My Baby as Yoga Teacher

To get better at yoga, I could learn a lot from my baby. I’ve been reading the excellent, Kickstarter-funded book, Pedal, Stretch, Breathe. In it, the author walks cycling and yoga enthusiasts through yoga’s philosophical foundations. While I’ve been taking yoga classes for a long time, I’ve never explored the philosophical side of the practice. I don’t agree with all of it, but a lot of the principles serve as good areas of self-improvement. As I read, I realized how effortlessly Sprout embodies many of these principles. (Although there are a few to work on!)

Contentment (santosha): Sprout is an extraordinarily even-tempered baby. Ever since he was born, he’s only cried when he needed something specific. He sometimes gets whiny if he’s tired, but it’s miles away from the fussiness that a lot of infants display. And when he’s happy, his smile is radiant.

Non-violence (ahimsa): Sprout doesn’t know anger or meanness yet, so he doesn’t know intentional violence. But it doesn’t mean that he can’t hurt someone – I have scratches on my chest to prove it. As he gets older, we’ll work to teach him that not all violence is on purpose, but that doesn’t mean it doesn’t still hurt. (Or as the bloggers say, “Intent Isn’t Magic.”)

Truthfulness (satya): Sprout hasn’t developed the ability to lie or deceive. Nor does he understand the idea of someone being insincere towards him. He has no frame of reference for it, taking in the world as it presents itself to him. I am a truthful person, but even I can be cynical or fib to myself or others. Sprout is as exactly as he presents himself. If only we could all be so open and honest with ourselves and each other.

Non-stealing (asteya): He’s managed to steal a lot of my sleep. But then, I willingly give it, so is it really stealing?

Moderation (brahmacharya): Sprout generally takes what he needs, never more, never less (except for sleep). I suspect this will change rapidly with toddlerdom (“I want all of the toys!”), but we’ll deal with that issue as it emerges.
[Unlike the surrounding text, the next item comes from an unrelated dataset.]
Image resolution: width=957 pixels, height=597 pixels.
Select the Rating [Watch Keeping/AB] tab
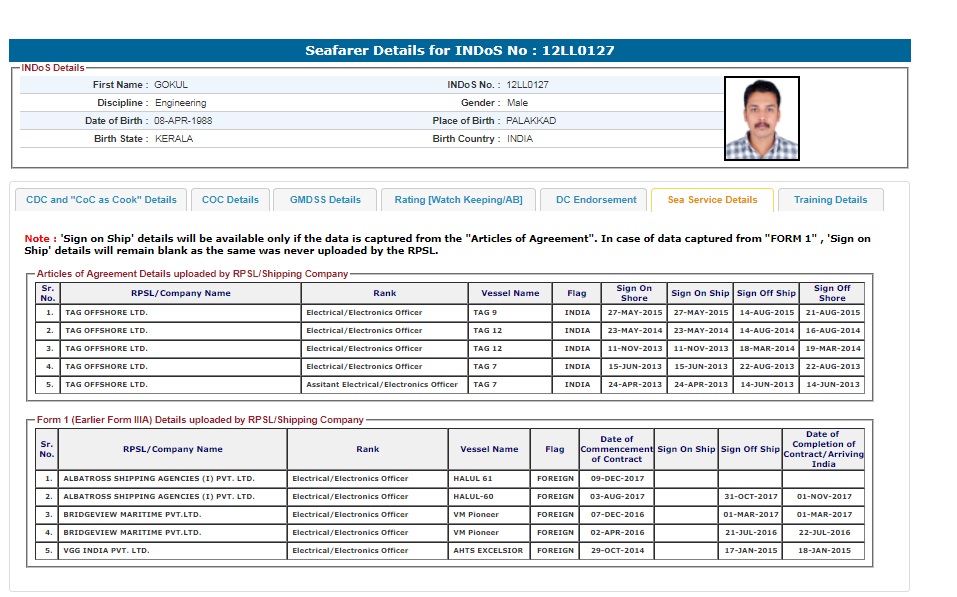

Non-possessiveness (aparigraha): I suspect that Sprout thinks everything belongs to him, including my hair. We’ll start working on this when we introduce the concept of sharing.

Cleanliness (saucha): Ha. Yeah, no.

Heat, fire and dedication (tapas): Babies are passionate about learning; they’re built for it and it takes up most of their time while awake. It’s amazing to watch him work so hard to do something that seems so simple, like reaching for a toy. It’s a good thing he’s dedicated to gaining these skills – he has a lot to learn!

Self-study (svadhyana): Sprout is constantly in the process of self-study. While most adults take their bodies for granted and know their limits, he simply doesn’t. One day he can’t sit up, the next day he can! As such, he’s constantly testing what his body can do. Now that he’s started some locomotion, I think this exploration will become even more exciting. I expect a few face-plants along the way.

Surrender (ishvara pranidhana): As anyone who has ever taken care of a newborn knows, they are a bundle of needs. They are completely dependent on you, whether they want to be or not. From my perspective, I’ve learned how important it is to ask for help. I’ve also learned that as a parent you have to surrender your sense of control; there will be times when you have no idea why something is happening, much less how to fix it. (I have never said, “I don’t know what to do!” in desperation more times in my life than during the last seven months.)

Although it isn’t one of the official yamas or niyamas, I’ve always associated the idea of being fully “in the moment” and aware of the world around you with yoga. Since the day he was born, Sprout has been extraordinarily observant. He is constantly watching and listening intently to what is going on around him. And he’s taught me to do the same. When I play with him, I’m fully engaged like I am in few other activities. As someone who constantly worries about “what comes next,” it’s a beautiful experience to interact with my baby who so lives in the so here-and-now.

Besides all of that, he does a mean baby cobra and happy baby.